RECORDS FOR THE EXERCISE:
....
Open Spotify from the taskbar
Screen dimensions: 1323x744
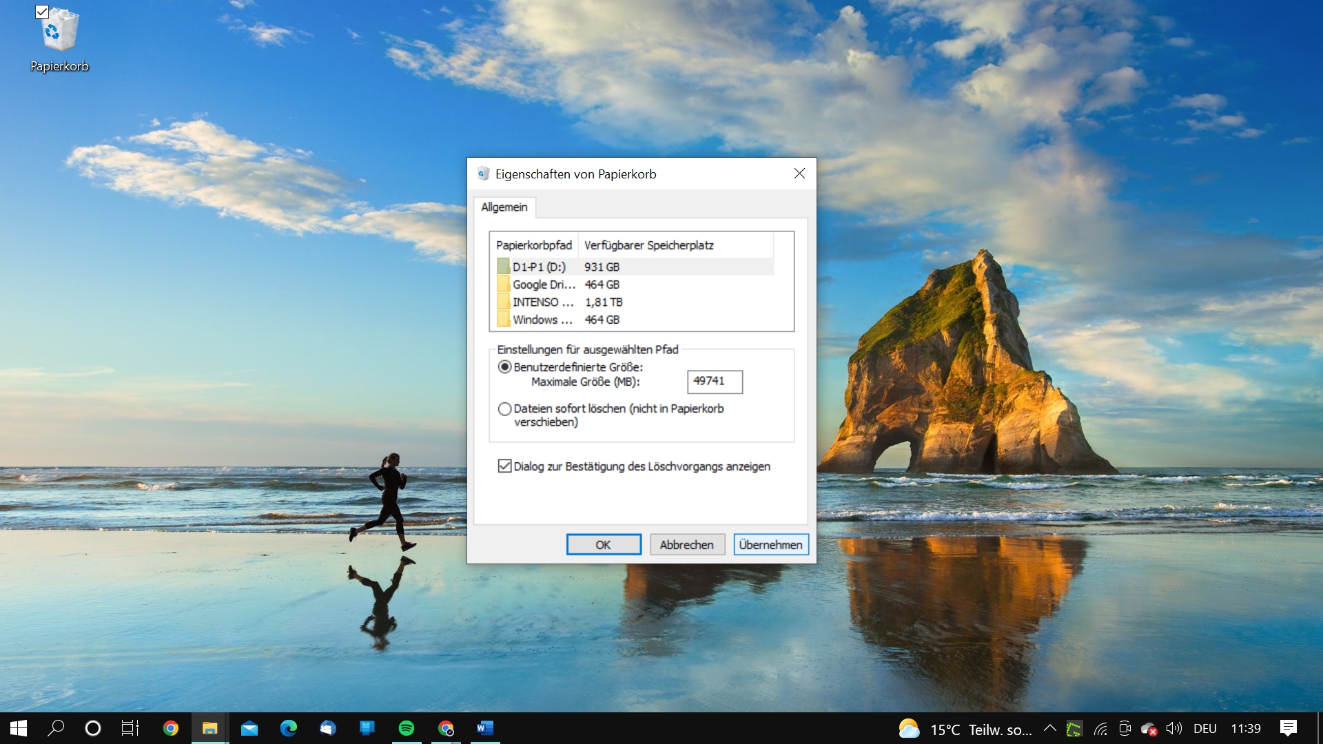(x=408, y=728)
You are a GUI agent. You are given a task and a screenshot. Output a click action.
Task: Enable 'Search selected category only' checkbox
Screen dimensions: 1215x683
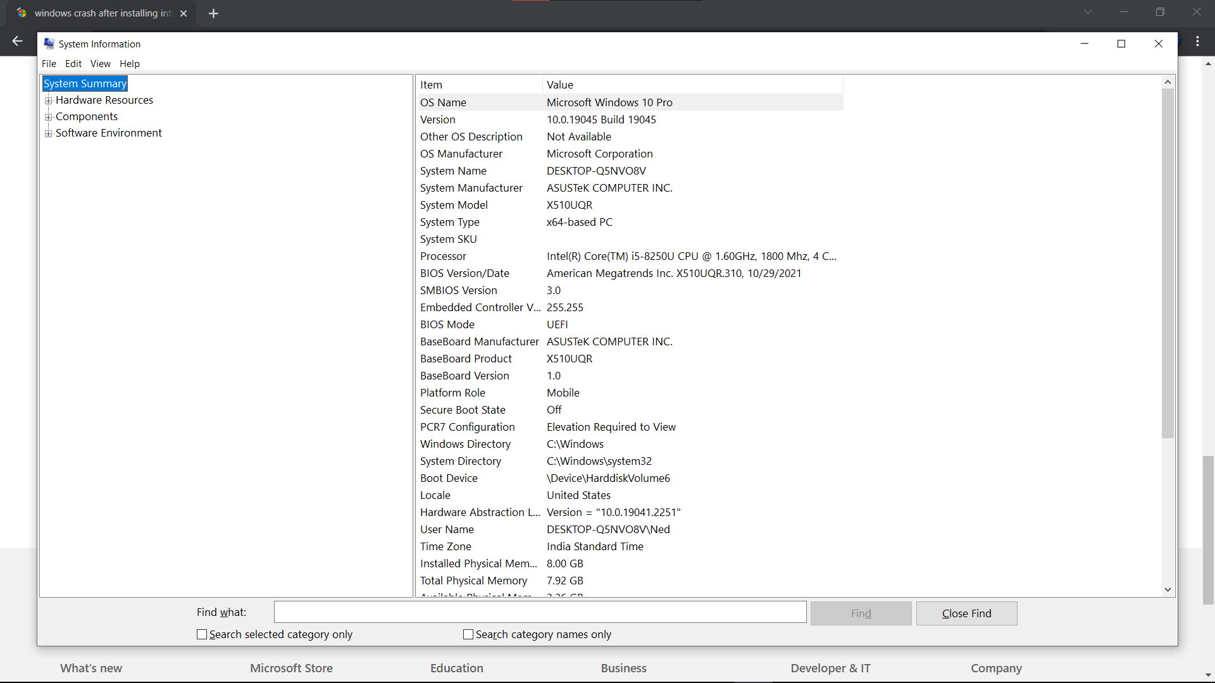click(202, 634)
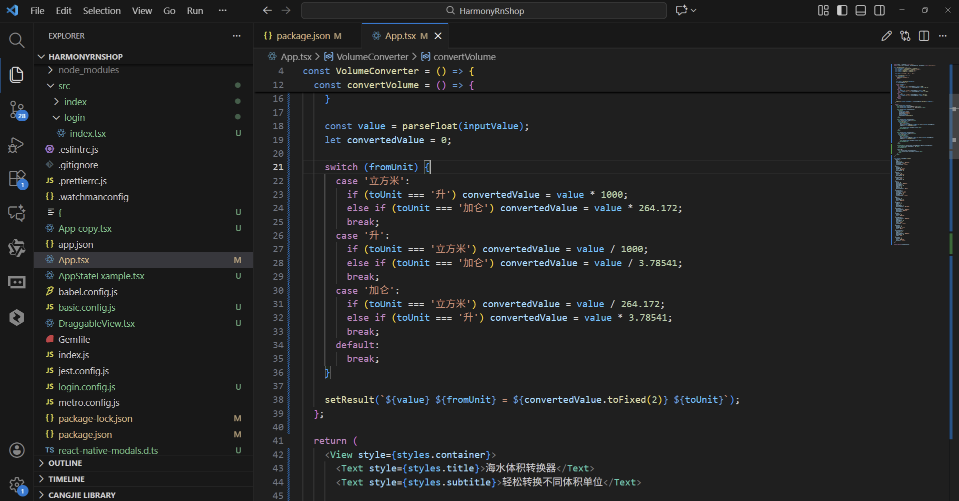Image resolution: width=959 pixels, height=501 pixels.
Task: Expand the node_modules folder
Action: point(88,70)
....
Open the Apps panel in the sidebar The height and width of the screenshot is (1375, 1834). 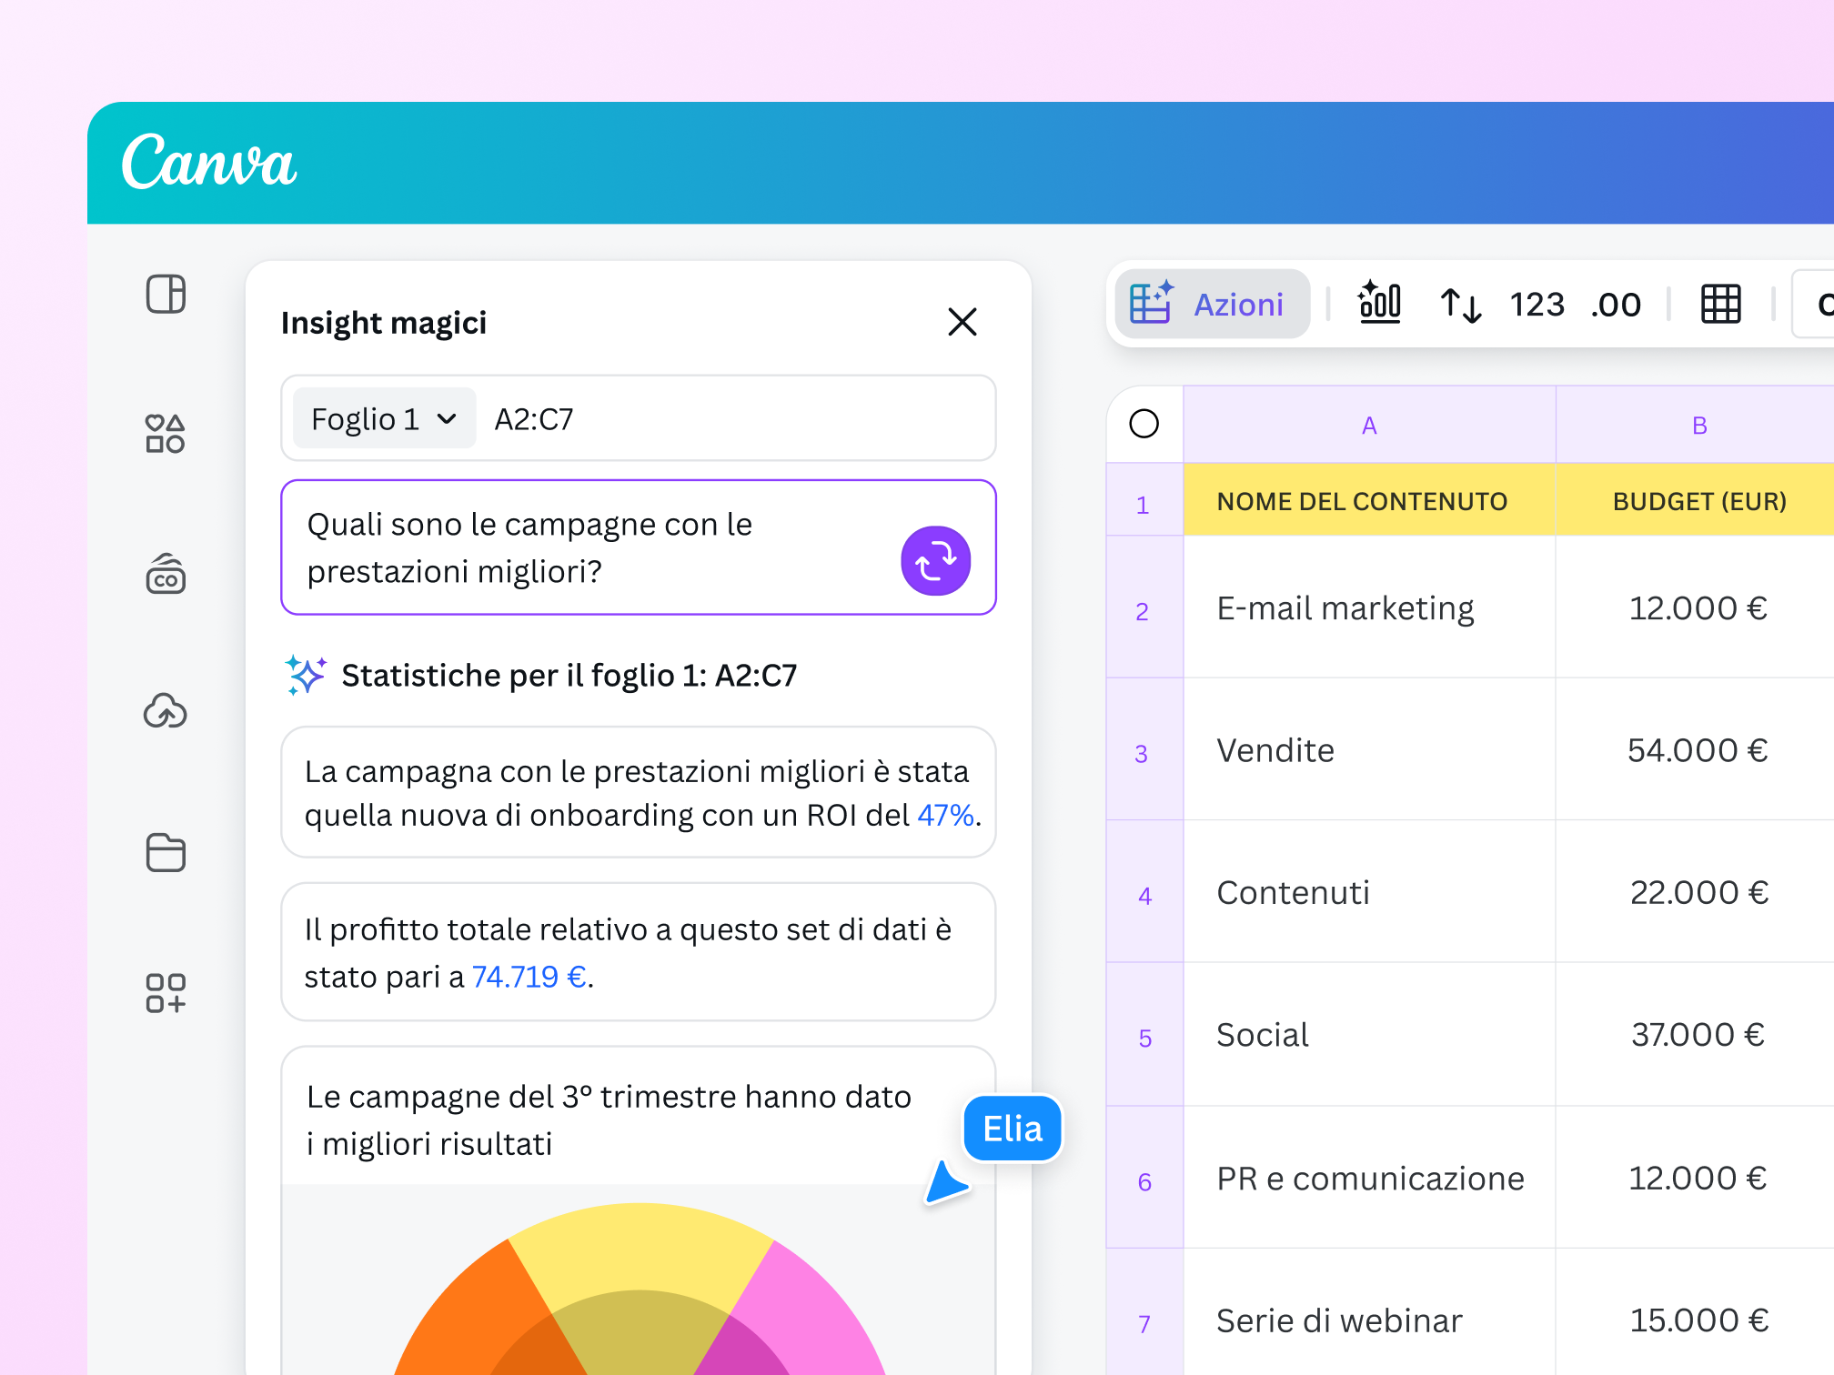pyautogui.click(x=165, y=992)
....
YOUR OBJECTIVE: Begin at the line in the entries above that has "Screen dimensions: 1323x744", stop after the line that has "Task: Enable 'Search", and output exactly those lines without pictures.

RESPONSE BELOW:
Screen dimensions: 1323x744
(x=408, y=728)
You are a GUI agent. You are given a task and a screenshot. Output a click action.
Task: Enable 'Search selected category only' checkbox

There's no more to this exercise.